LISTING:
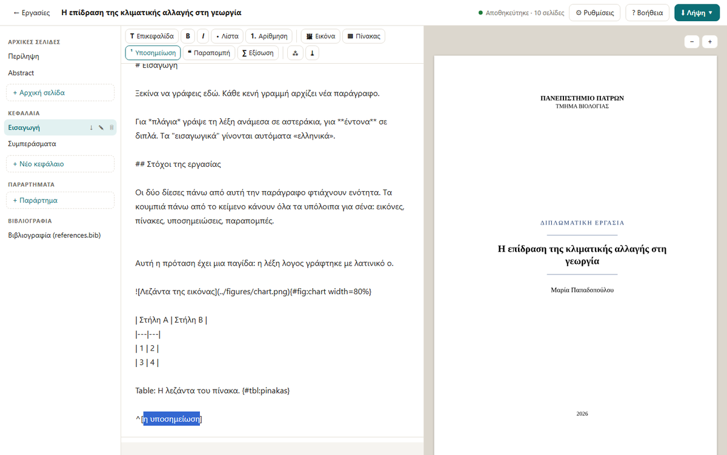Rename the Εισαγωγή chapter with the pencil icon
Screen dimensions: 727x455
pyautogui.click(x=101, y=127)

...

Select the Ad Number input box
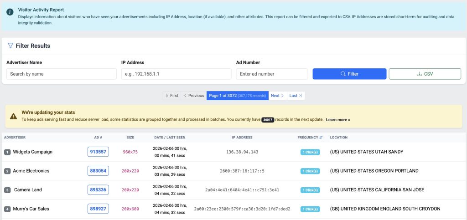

==

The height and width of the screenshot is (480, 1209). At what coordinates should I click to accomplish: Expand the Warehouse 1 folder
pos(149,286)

AIM: Reproduce the part of the listing that opens with the line containing "Rename the Εισαγωγή" and closes with the line containing "pyautogui.click(x=101, y=127)", putting "edit icon" in place of "pencil icon" and leaving everything else unchanged. Omit the pictures from your answer.

RESULT:
Rename the Εισαγωγή chapter with the edit icon
Screen dimensions: 727x455
pyautogui.click(x=101, y=127)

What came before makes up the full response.